Parecen formas jurídicas vacías -leguleyadas, incluso-, muy lejanas de las pasiones que mueven la política contemporánea. Sin embargo, basta recordar la polémica carta firmada hace un par de semanas por el presidente argentino, Alberto Fernández, criticando a nuestro Poder Judicial, a propósito de un juicio contra Marco Enríquez Ominami, para comprender la hondura del abismo al que no caímos.
En efecto, si el presidente de Argentina se da el permiso para criticar un juicio contra un amigo suyo en un país vecino, es porque él no tiene ningún empacho en criticar al Poder Judicial de su propio país. Pero esto no es una particularidad del presidente Fernández. La expresidenta y actual vicepresidenta ha sostenido una verdadera guerra contra la Corte Suprema trasandina por el control sobre los miembros del Consejo de la Magistratura y, sobre todo, por los juicios por corrupción que se siguen en su contra. Por eso el editorial de ayer en este diario lo incluía entre los presidentes democráticos poco preocupados de la democracia.
Es posible que el presidente de Argentina se haya llevado una sorpresa al constatar que sus opiniones sobre un juicio de un país extranjero generasen tal nivel de rechazo, incluyendo una respuesta del ministro de Justicia, de la canciller y del propio presidente Boric. Ocurre que los chilenos —menos mal— tenemos la piel más delgada que los argentinos en lo que respecta a la independencia e imparcialidad de nuestros jueces.
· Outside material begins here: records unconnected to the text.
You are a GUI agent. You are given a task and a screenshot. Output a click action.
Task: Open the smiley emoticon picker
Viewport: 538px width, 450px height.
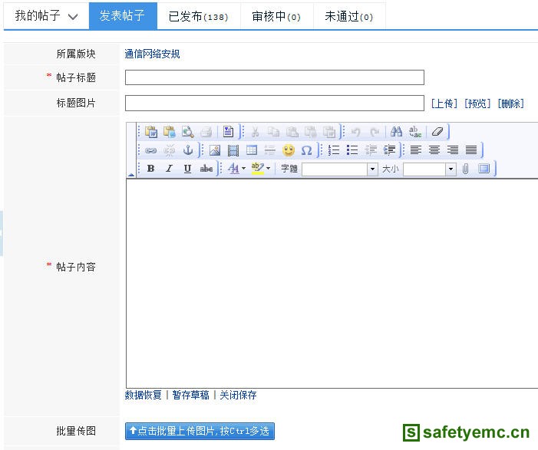[x=289, y=150]
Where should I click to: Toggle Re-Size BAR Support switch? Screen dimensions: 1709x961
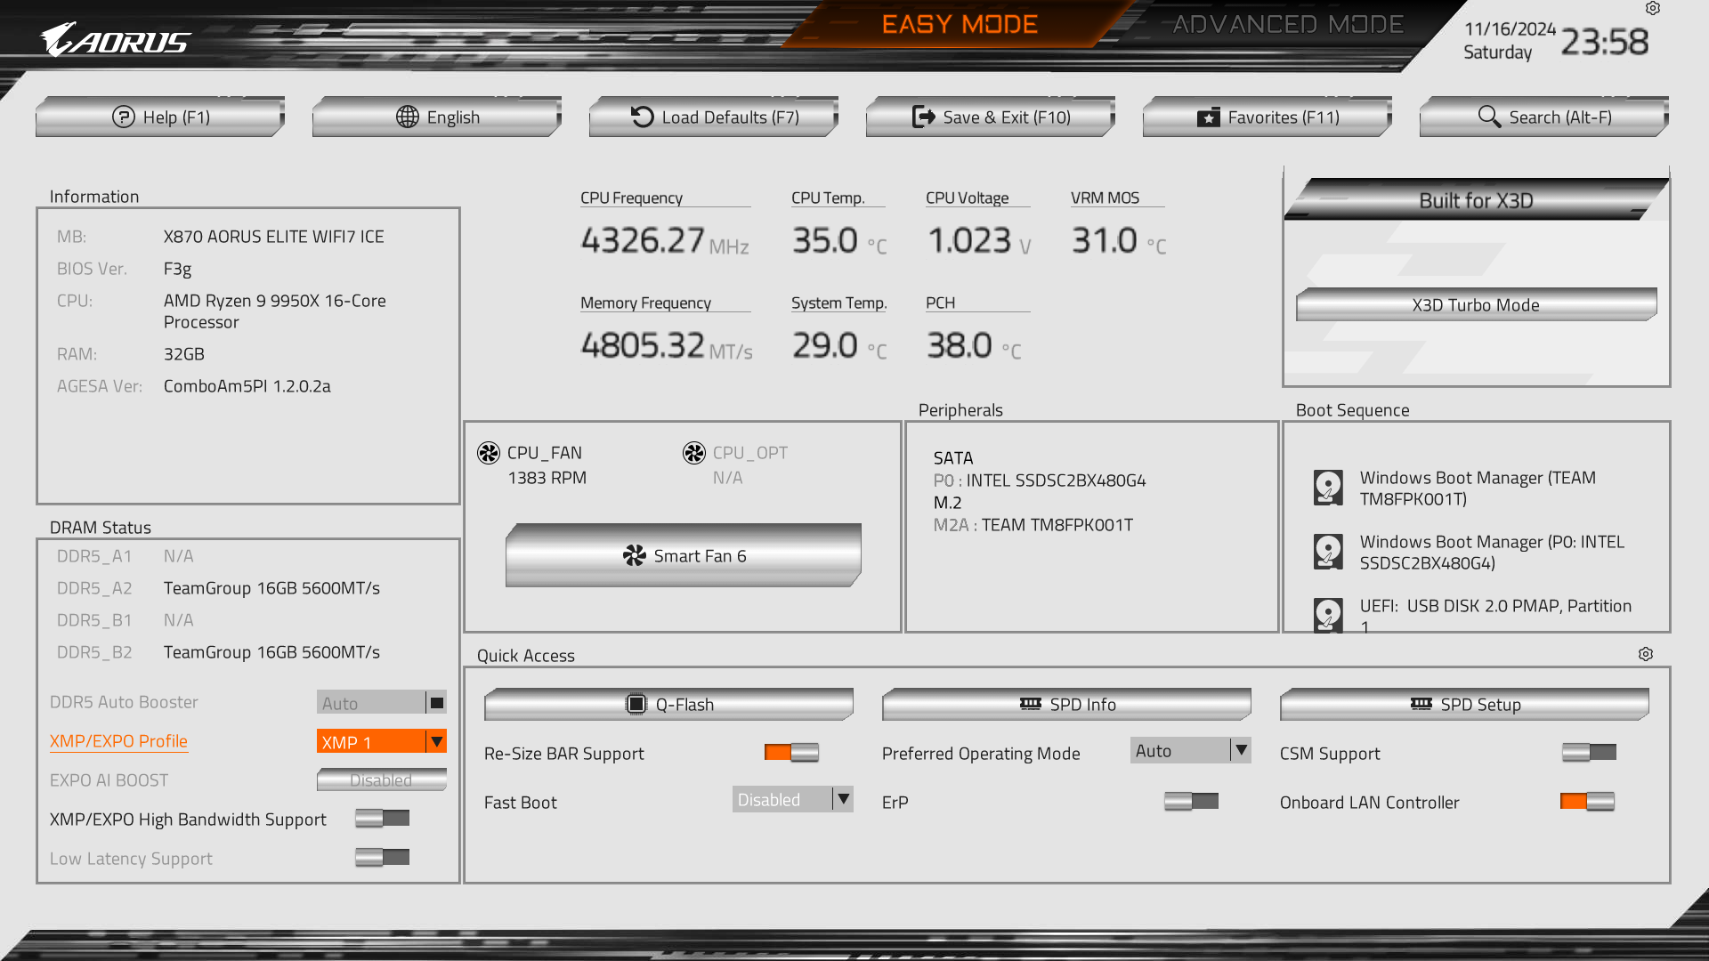click(x=791, y=753)
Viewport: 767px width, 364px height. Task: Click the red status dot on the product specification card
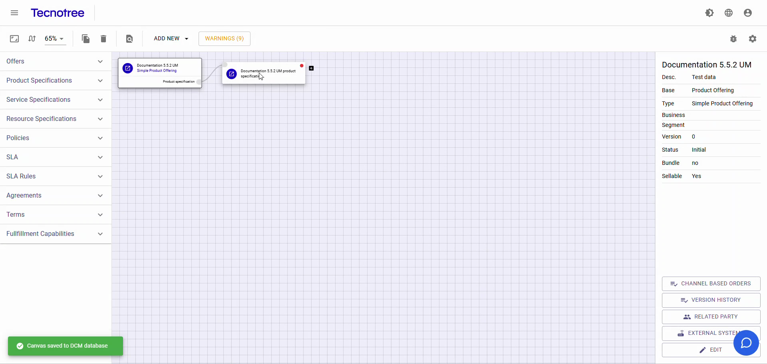pyautogui.click(x=302, y=65)
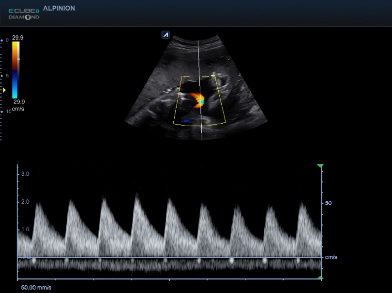
Task: Click the yellow focus position arrow
Action: 3,91
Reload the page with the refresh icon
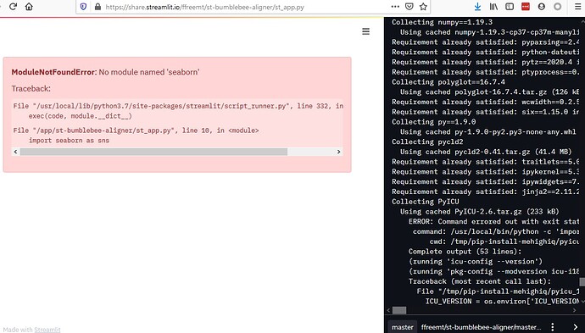The height and width of the screenshot is (333, 585). (x=13, y=6)
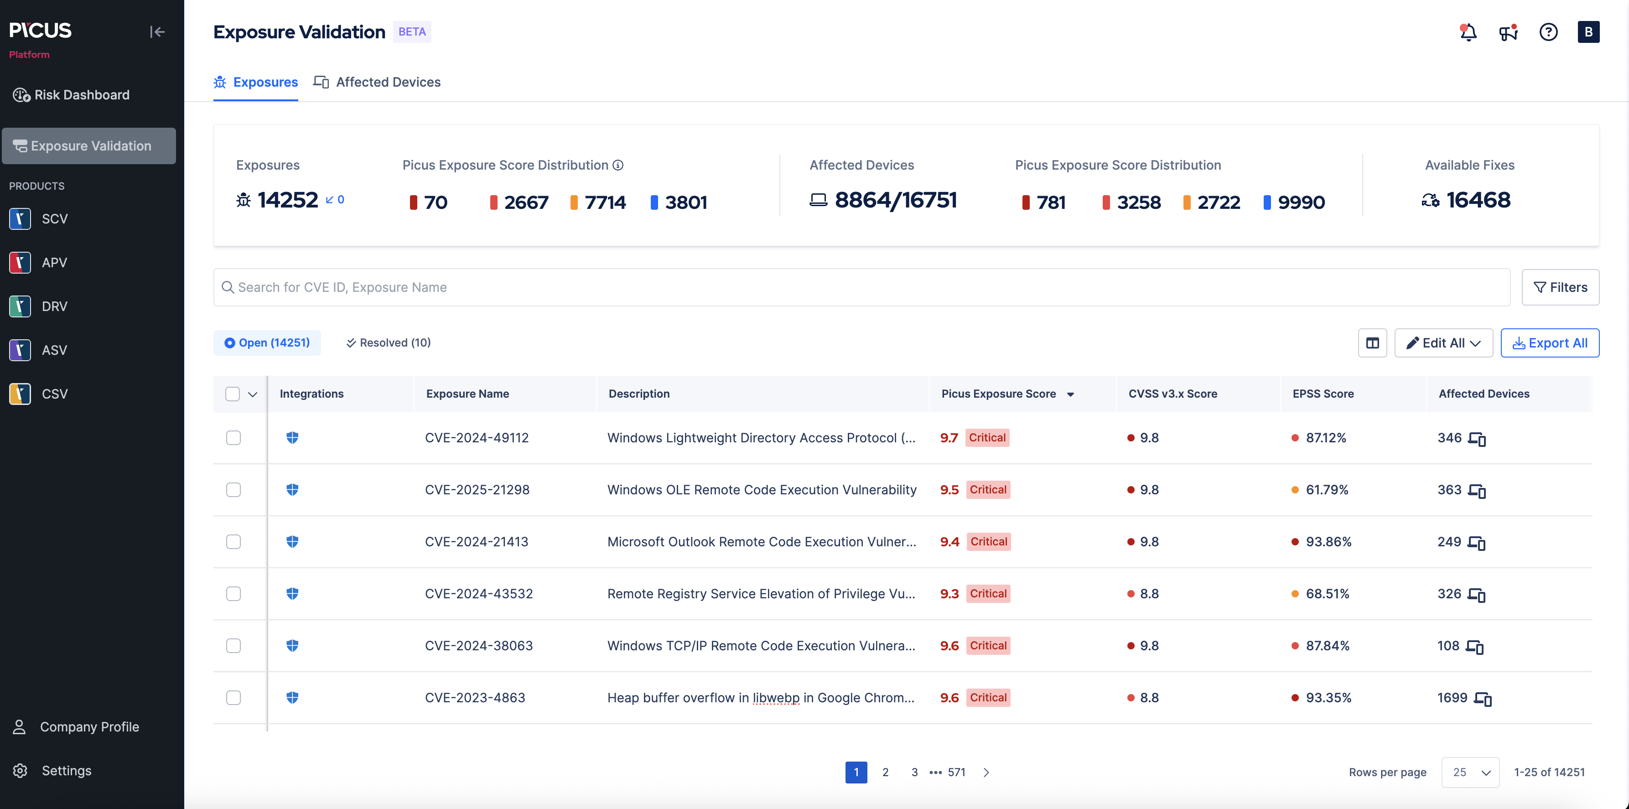Image resolution: width=1629 pixels, height=809 pixels.
Task: Click the info icon beside Score Distribution
Action: (x=618, y=165)
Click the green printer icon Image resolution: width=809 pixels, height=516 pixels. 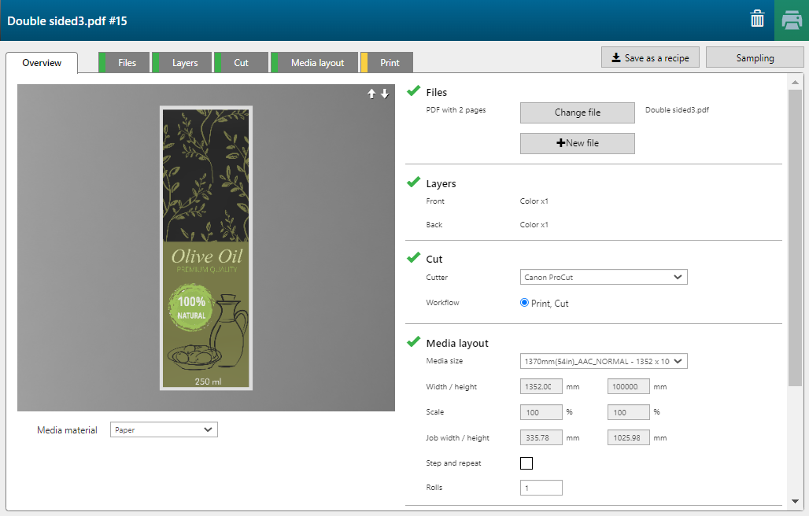pyautogui.click(x=792, y=20)
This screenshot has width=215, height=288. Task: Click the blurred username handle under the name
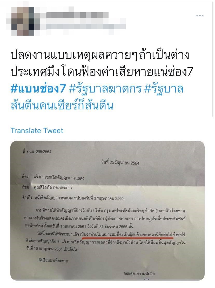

De este modo, los principios a que apela el presidente de la Corte Suprema en un lenguaje técnico y abstracto, son en realidad convicciones morales muy sentidas por la población, aunque las personas de a pie no puedan formularlas en los mismos términos.
Por ejemplo, si la propuesta del borrador constitucional de establecer justicias separadas para chilenos indígenas y no indígenas generó tal nivel de indignación en la ciudadanía, ello se debe a que la igualdad ante la ley —tan criticada desde la izquierda radical por abstracta y formal— en realidad es una intuición ética más cara al corazón de los chilenos de lo que sospecharon los convencionales.
Los actores del nuevo proceso constitucional no pueden ignorar estos principios y deben, más bien, trabajar para fortalecerlos. Para ello se requiere de una cuota importante de respeto a nuestra tradición constitucional y, sobre todo, de la negativa a importar normas e instituciones que generan malas prácticas en los países del vecindario.